- Vícam Location in Mexico
- Coordinates: 27°38′32″N 110°17′23″W﻿ / ﻿27.64222°N 110.28972°W
- Country: Mexico
- State: Sonora
- Municipality: Guaymas
- Elevation: 10 m (33 ft)

Population (2005)
- • Total: 8,578
- Time zone: UTC-07:00 (Zona Pacífico)
- Postal code: 85510
- Area code: 643

= Vícam =

Vícam is a town in the Mexican state of Sonora located in the municipal of Guaymas. It is one of the main settlements of the Yaqui people. Historically, the Yaqui also ranged through what is now the American Southwest, and there is a federally recognized tribe in the United States state of Arizona.

==History==
Vícam is one of the eight mission villages in which the Yaqui were settled in the early seventeenth century by Spanish Jesuit missionaries, along with Pótam, Tórim, Bácum, Cócorit, Huiribis, Benem, and Rahum. Today it is the second largest settlement in the municipality of Guaymas, and one of the main Yaqui settlements. Vícam hosted the Meeting of the Indigenous People of the Americas from October 11–14, 2007.

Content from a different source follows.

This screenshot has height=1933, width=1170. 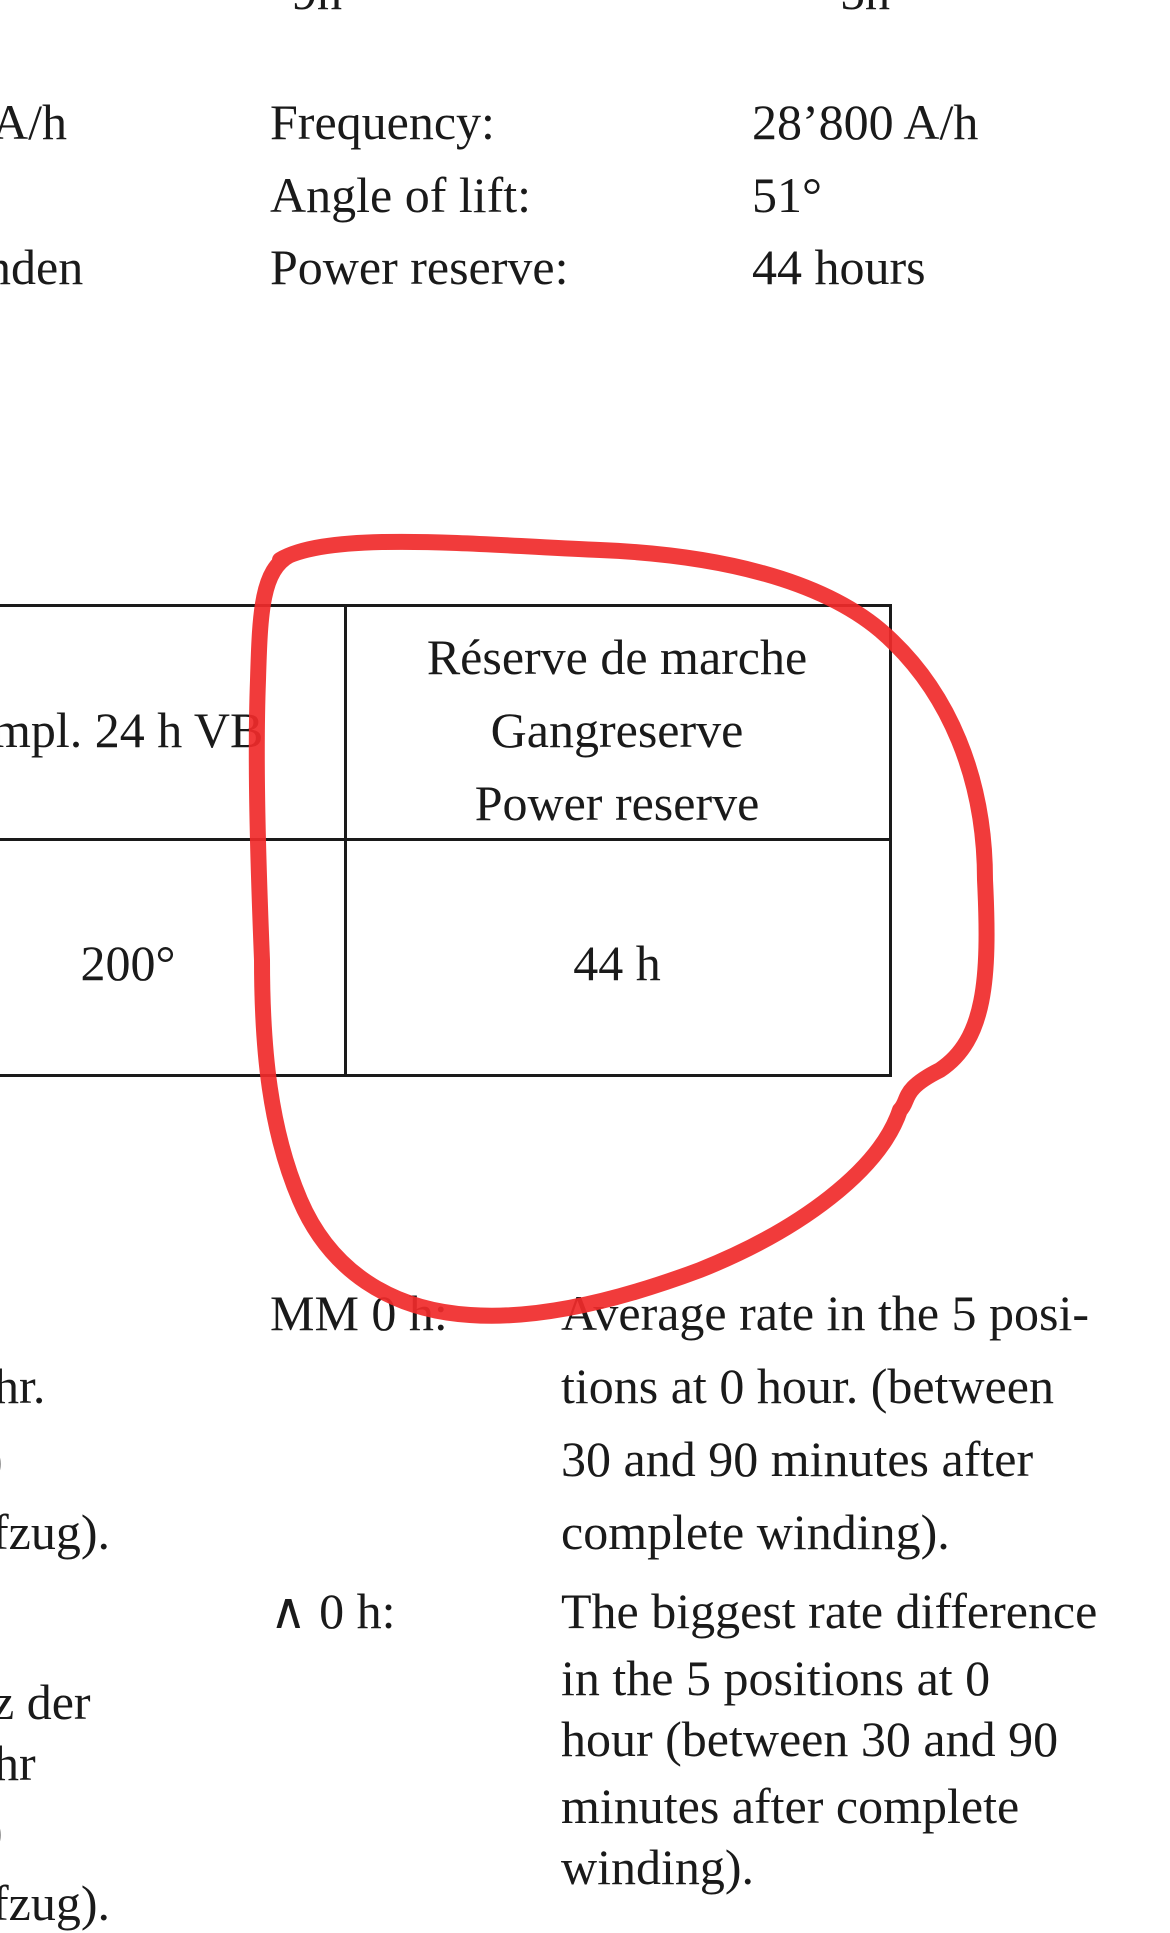 What do you see at coordinates (317, 11) in the screenshot?
I see `fragment-9h: 9h` at bounding box center [317, 11].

==Description and demographics==
Vícam is located in the south end of the municipio and at an altitude of 10 meters above sea level. Federal Highway 15 connects it to the north with Guaymas and Hermosillo, and to the south with Ciudad Obregón and Navojoa.

According to the Census of Population and Housing conducted in 2005 by the National Institute of Statistics and Geography, the total population of Vícam is 8,578, 4,207 of whom are men and 4,371 of whom are women.